Abstract

Background. The purpose of this study was to determine the role of fluorodeoxyglucose positron emission tomography (PET) in localizing disease in patients with colorectal cancer with radiologically occult symptomatology or increases in carcinoembryonic antigen (CEA) level. Methods. Two hundred seventy-seven patients with colorectal cancer underwent PET scanning between November 1998 and September 2000 prompted by (1) increasing CEA level and nondiagnostic imaging or (2) symptoms with normal CEA level and nondiagnostic imaging. PET results were correlated with operative findings/histology, clinical follow-up data, and CEA level to determine PET's accuracy in determining the source of symptoms or CEA. Results.

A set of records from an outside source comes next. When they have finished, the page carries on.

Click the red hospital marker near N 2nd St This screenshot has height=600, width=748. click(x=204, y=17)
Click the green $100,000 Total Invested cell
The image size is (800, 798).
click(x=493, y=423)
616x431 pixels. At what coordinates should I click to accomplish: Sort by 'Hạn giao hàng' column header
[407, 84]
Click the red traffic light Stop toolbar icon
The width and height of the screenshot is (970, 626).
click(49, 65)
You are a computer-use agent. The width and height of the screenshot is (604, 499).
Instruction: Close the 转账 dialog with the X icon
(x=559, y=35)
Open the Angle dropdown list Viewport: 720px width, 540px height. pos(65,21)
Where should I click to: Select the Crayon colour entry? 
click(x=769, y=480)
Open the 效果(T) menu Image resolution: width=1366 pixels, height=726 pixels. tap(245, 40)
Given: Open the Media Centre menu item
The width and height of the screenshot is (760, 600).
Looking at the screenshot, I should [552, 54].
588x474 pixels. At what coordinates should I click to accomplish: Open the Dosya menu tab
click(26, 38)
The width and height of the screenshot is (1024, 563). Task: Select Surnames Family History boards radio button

Fifteen patients had increasing CEA levels, and 14 had abnormal PET. Two of these 14 were denied exploration because PET suggested widely metastatic disease. Nine patients underwent exploration with curative intent. In 1 patient, recurrence was not pathologically confirmed (false-positive rate, 8%). Two had disease beyond that predicted by PET, and 6 underwent complete resection and normalized their CEA levels. Four symptomatic patients with normal CEA levels and negative x-rays had abnormal PET; at exploration, 3 had no evidence of recurrence. Conclusions. PET imaging can often accurately localize the source of radiologically occult increases in CEA level and select that subset of patients eligible for therapeutic laparotomy. Symptomatic, PET-positive patients with normal CEA levels frequently undergo nontherapeutic laparotomy, and PET findings should be interpreted with caution in these patients. (Surgery 2001;130:636-44.)